Sound absorption capability of pine cone particles

There are two methods to evaluate the sound-absorbing capacity of sound-absorbing materials, divided into a reverberation chamber method and a transfer function method [35]. This study investigated the sound absorption capability of pine cone particles using the transfer function method and an impedance tube conforming to ISO 10534-2 [36].

The transfer function method has the advantage of measuring the sound absorption coefficient in a short time (within 10 s) with a small-sized sample (2.9 mm or 9.9 mm) [37]. This is widely used as a simple way to evaluate sound absorption capabilities in a laboratory [12, 28, 38]. The sound absorption coefficient measuring device used in this study was impedance tube type 4206 (Brüel & Kjær, Denmark).

As shown in Fig. 2, large impedance tubes and small impedance tubes were filled with pine cone particles to heights of 4, 6, 8, and 10 cm. This study did not use a frame to measure the sound absorption capability of pure pine cone particles alone. Usually, an impedance tube is used in the horizontal direction. However, this study used vertically oriented impedance tubes to prevent the sample from flowing down. The sound absorption coefficient was measured at both 100–1600 Hz for the large impedance tube (99 mm inner diameter) and 500–6400 Hz for the small impedance tube (29 mm inner diameter).

_REQUEST:_ Carry on the passage above on pine cone particle sound absorption, picking up after its final sentence.

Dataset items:
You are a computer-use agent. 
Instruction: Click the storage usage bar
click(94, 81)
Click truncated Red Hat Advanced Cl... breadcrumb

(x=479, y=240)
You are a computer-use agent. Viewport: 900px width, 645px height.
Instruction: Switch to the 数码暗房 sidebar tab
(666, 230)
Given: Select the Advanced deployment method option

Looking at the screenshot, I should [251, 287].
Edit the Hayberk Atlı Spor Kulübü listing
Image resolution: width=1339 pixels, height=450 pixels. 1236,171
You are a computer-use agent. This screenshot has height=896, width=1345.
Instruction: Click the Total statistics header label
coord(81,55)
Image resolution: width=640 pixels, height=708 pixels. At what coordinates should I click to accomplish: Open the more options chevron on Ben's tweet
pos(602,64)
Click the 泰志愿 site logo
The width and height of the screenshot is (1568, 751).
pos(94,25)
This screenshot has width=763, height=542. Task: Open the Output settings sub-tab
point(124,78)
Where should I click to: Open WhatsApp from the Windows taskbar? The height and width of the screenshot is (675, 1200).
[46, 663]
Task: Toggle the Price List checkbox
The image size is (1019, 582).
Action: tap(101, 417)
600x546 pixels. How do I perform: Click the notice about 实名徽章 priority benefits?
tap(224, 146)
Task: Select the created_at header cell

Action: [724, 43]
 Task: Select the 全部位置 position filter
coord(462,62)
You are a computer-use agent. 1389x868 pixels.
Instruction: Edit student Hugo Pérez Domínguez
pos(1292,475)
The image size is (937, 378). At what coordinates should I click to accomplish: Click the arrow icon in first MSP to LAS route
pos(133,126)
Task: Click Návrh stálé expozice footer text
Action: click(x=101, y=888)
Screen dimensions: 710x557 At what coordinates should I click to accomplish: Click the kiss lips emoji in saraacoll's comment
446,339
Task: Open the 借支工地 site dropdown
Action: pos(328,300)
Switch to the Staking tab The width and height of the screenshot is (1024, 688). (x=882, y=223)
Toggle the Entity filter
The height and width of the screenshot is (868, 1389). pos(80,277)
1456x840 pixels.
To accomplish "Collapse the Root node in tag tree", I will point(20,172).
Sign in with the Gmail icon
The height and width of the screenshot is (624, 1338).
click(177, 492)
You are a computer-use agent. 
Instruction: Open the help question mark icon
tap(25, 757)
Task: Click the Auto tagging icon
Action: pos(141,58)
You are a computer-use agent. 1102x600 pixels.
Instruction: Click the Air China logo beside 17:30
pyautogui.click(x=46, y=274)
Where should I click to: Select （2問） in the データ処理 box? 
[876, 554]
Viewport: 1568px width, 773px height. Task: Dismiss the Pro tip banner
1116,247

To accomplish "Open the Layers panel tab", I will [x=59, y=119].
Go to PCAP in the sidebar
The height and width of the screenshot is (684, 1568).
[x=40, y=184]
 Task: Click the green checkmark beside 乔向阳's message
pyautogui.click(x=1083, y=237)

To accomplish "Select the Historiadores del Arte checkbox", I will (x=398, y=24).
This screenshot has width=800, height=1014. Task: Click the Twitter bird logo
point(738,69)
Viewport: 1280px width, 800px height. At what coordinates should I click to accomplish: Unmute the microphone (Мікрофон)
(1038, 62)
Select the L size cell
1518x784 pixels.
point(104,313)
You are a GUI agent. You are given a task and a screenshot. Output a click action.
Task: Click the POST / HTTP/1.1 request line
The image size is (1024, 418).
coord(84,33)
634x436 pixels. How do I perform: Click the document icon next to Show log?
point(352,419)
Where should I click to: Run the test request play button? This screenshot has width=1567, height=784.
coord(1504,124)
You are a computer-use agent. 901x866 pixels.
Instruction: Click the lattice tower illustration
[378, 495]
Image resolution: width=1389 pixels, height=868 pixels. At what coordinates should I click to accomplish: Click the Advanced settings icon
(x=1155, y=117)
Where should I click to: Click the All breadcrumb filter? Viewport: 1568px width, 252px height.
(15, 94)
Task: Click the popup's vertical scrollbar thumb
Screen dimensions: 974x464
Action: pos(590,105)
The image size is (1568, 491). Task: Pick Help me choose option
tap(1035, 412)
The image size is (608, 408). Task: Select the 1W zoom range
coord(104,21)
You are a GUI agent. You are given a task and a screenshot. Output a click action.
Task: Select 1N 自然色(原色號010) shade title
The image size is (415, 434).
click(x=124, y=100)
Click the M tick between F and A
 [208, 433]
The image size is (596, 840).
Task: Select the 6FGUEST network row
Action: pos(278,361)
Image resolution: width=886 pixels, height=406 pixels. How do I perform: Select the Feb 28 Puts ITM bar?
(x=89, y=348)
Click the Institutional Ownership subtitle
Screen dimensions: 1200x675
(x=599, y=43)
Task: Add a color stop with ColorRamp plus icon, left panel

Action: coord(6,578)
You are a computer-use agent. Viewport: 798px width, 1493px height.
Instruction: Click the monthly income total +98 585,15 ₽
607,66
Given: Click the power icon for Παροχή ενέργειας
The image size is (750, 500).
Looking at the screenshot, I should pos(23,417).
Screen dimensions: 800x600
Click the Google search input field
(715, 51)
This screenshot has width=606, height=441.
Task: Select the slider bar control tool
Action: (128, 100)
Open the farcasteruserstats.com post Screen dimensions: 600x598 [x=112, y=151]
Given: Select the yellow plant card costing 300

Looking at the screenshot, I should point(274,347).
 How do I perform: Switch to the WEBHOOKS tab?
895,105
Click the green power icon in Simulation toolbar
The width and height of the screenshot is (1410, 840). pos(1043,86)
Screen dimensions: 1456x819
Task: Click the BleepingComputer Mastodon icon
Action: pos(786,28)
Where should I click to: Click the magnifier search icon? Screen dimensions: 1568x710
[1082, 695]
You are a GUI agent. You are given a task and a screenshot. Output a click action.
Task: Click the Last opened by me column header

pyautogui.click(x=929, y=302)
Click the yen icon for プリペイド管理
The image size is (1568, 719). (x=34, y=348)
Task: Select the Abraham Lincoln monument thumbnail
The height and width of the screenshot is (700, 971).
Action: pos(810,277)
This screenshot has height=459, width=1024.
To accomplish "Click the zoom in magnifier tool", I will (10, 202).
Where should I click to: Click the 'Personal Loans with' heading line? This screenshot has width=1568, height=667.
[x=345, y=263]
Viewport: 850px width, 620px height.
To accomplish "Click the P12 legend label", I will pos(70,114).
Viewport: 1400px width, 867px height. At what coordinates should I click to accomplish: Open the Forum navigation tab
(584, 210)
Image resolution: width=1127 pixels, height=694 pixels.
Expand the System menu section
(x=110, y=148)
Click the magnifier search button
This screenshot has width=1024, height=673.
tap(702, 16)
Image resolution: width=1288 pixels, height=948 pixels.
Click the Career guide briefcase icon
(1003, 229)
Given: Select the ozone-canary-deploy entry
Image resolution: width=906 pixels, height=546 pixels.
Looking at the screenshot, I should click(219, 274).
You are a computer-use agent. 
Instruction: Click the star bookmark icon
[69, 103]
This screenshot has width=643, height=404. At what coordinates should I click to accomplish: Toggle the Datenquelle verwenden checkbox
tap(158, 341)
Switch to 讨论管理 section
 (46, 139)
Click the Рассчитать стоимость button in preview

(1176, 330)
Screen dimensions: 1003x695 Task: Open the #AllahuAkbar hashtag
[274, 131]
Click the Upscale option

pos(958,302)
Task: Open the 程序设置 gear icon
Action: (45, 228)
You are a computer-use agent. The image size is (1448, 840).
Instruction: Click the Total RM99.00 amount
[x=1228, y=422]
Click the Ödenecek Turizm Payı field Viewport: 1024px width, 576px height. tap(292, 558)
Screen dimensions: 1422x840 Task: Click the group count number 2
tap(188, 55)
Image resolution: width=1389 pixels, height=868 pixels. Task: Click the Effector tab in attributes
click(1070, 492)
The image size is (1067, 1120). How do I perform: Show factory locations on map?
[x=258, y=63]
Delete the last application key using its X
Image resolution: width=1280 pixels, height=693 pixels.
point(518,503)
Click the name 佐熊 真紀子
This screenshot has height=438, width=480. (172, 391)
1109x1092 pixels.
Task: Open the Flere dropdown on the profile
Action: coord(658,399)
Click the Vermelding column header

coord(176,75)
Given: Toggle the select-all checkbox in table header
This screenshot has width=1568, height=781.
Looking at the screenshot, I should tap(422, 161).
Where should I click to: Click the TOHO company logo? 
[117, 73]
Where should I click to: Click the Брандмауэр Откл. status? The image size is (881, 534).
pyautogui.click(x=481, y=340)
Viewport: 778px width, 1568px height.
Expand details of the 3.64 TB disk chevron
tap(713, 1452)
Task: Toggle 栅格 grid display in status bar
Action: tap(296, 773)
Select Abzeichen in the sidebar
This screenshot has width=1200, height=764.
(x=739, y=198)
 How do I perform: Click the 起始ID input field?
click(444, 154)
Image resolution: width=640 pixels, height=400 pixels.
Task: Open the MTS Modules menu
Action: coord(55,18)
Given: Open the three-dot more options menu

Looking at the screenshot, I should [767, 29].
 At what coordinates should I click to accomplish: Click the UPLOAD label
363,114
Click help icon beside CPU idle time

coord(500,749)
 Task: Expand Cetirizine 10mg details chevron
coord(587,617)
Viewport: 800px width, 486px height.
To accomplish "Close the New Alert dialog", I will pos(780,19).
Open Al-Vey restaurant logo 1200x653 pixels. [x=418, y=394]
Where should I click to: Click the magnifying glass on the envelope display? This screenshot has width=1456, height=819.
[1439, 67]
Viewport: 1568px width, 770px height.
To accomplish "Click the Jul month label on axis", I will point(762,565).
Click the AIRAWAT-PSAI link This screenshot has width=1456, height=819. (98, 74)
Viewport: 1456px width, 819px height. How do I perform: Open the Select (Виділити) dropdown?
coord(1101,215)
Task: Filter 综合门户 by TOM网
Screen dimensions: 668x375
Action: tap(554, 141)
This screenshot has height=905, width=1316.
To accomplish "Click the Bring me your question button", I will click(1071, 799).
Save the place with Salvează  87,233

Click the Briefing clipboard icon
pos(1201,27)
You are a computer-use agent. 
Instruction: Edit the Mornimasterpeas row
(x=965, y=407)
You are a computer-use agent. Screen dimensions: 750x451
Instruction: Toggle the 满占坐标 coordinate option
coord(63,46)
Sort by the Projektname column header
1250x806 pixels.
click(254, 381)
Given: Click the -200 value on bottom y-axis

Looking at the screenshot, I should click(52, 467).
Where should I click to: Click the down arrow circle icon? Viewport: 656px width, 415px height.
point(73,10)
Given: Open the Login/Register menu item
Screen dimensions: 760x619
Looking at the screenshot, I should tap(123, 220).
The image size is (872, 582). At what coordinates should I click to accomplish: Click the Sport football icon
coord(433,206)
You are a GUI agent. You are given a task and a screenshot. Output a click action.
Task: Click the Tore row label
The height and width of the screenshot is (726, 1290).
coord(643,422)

_REPLY TO THE EXERCISE:_
Fig. 2
figure 2

Schematic of large and small impedance tubes for sound absorption coefficient measurement

Since the sound absorption coefficient changes depending on the frequency, the sound absorption capability of the sound absorption material is evaluated as a single index using NRC in the industrial field [31, 39,40,41,42]. NRC is calculated as described by Eq. (1).

$$\mathrm{NRC}= \frac{{\alpha }_{250}+ {\alpha }_{500}+{\alpha }_{1000}+{\alpha }_{2000}}{4},$$

where α250 is the sound absorption coefficient at 250 Hz, α500 is the sound absorption coefficient at 500 Hz, α1000 is the sound absorption coefficient at 1000 Hz, and α2000 is the sound absorption coefficient at 2000 Hz.

In addition, this study calculated the average of the sound absorption coefficient depending on four frequency sections (250–500 Hz, 500–1000 Hz, 1000–2000 Hz, and 2000–6400 Hz). Sound absorption coefficients measured at up to 1000 Hz were measured using large impedance tubes, and sound absorption coefficients measured above 1000 Hz were measured in small impedance tubes.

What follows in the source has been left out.